* Instruções da tarefa:
Retome o texto sobre os organoides produtores de lágrimas e continue-o a partir da última frase apresentada.

BioNOW! #23 – Criação de organóides produtores de lágrimas

Por Eduardo Carvalho em

BioNOW! #23 - Criação de organóides produtores de lágrimas

Sejam elas de alegria, tristeza ou crocodilo as lágrimas representam muito mais que a tão simbólica como desprovida do atual rigor científico análise de António Gedeão. E, se no passado eram o ganha-pão das carpideiras, atualmente constituem o sustento de vários cientistas, como veremos adiante.

A chegada das células pluripotentes induzidas ao universo científico foi uma das maiores revoluções das últimas décadas. Com esta abriu-se uma miríade de novas áreas científicas, entre as quais se encontra a do fabrico de organoides para efeitos terapêuticos. E foi, precisamente, esta que um grupo de investigadores liderado por Hans Clevers, um dos nomes mais prestigiados da área, explorou.

Os investigadores começaram por recolher células estaminais de ratos e de humanos, introduzindo-as em culturas com fatores de crescimento até formarem estruturas tridimensionais que mimetizassem a função e estrutura das glândulas lacrimais. De seguida, introduziram nos organoides vários estímulos químicos, incluindo um neurotransmissor chamado noradrenalina, com o intuito de induzir a formação de lágrimas.

Figura 1 – Vídeo dos organoides durante a secreção de lágrimas.

* Listagem fornecida:
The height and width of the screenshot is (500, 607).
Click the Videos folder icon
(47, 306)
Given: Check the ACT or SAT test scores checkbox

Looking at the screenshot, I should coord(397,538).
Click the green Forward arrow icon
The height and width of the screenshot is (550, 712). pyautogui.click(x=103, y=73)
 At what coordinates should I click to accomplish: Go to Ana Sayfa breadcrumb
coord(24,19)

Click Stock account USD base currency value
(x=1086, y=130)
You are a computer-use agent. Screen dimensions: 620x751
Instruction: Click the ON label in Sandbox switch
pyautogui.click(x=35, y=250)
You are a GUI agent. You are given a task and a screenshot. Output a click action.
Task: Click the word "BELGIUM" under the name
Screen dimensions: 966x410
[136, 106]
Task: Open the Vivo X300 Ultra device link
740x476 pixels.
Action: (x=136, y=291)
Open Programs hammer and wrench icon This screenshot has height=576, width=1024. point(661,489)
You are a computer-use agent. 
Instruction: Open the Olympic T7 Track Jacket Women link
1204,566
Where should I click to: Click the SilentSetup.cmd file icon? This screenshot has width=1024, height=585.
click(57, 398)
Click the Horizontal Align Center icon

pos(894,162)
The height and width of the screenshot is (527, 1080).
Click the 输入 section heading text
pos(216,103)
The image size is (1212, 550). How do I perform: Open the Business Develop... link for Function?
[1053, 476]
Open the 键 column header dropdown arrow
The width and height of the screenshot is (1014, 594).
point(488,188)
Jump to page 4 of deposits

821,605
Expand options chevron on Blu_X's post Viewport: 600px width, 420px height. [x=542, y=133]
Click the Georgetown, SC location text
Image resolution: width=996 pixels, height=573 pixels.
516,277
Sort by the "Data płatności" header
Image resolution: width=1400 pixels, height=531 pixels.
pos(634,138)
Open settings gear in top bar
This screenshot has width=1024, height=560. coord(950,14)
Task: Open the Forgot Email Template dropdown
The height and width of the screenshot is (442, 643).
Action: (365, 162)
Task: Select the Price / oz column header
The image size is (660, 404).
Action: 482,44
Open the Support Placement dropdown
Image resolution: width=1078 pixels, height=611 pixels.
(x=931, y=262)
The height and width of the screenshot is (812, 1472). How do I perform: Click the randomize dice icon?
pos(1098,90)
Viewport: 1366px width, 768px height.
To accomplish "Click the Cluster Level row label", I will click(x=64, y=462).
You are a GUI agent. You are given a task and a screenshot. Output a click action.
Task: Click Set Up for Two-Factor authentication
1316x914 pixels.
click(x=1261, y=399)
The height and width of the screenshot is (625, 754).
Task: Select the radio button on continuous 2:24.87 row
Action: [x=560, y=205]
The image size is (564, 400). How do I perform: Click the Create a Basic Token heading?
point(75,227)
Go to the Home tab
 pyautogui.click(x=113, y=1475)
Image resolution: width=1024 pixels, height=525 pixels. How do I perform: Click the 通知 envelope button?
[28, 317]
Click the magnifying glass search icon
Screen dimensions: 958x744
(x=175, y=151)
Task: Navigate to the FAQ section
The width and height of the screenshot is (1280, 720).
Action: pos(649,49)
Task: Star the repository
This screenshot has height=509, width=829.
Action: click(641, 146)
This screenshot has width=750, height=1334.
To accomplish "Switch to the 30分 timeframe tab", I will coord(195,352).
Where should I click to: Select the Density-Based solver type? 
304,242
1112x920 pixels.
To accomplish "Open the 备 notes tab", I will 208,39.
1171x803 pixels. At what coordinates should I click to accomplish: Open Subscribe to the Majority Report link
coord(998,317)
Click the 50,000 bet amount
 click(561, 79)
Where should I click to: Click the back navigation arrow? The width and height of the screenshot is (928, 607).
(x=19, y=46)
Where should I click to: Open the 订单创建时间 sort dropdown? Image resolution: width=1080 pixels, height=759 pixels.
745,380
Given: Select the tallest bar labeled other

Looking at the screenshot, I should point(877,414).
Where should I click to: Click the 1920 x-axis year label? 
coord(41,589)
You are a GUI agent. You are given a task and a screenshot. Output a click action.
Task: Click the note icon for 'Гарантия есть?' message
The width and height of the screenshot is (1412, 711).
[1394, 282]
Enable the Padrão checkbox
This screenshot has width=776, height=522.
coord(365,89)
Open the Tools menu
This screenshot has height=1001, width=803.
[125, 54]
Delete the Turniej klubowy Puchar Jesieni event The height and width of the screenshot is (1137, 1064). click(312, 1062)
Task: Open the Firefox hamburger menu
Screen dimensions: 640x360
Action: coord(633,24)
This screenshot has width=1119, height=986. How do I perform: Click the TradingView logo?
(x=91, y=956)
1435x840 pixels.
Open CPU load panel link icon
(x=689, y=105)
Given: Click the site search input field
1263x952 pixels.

* Resposta esperada:
Com efeito, os organoides revelaram ser bastante responsivos ao neurotransmissor, pelo que produziram lágrimas, acumulando-as internamente – por não existirem as estruturas necessárias para as libertar – chegando mesmo alguns deles a rebentar devido à pressão. Os investigadores constataram, ainda, que nos organoides existiam quase todos os tipos de células necessários à formação dos três tipos de lágrima que se conhecem (os quais diferem no que toca à composição e respetiva função):

  • Lágrimas de manutenção: aquelas que mantêm permanentemente os olhos húmidos, formando uma camada de proteção, lubrificação e nutrição;
  • Lágrimas de dor: aquelas que resultam da reação à dor que afeta o olho diretamente, como o toque de um dedo ou o contacto com partículas de cebola (quando a técnica de corte deixa a desejar), e que são produzidas em grandes quantidades para o enxaguar;
  • Lágrimas emocionais: aquelas que advêm da ativação de circuitos cerebrais profundos, como o das emoções de tristeza ou alegria, ou até do riso;

Ainda que a produção destes organoides não seja suficiente para o bom funcionamento in vivo (por faltarem estruturas complementares necessárias), esta não deixa de ser um primeiro passo na criação de terapias futuras, nomeadamente no tratamento de condições como a Síndrome do Olho Seco – caracterizada por uma produção de lágrimas insuficiente, nula ou de baixa qualidade, e que acomete de 5 a 34% da população, dependendo da região do globo. Curiosamente, a maioria dos afetados não tem problemas em produzir lágrimas em resposta à dor ou emoção, estando apenas limitados quanto às de manutenção. Mas, se por um lado, estes casos podem ser colmatados com gotas oftálmicas, por outro, instâncias mais extremas como as da Síndrome de Sjögren, em que nenhum dos três tipos é produzido, continuam à espera de soluções mais adequadas.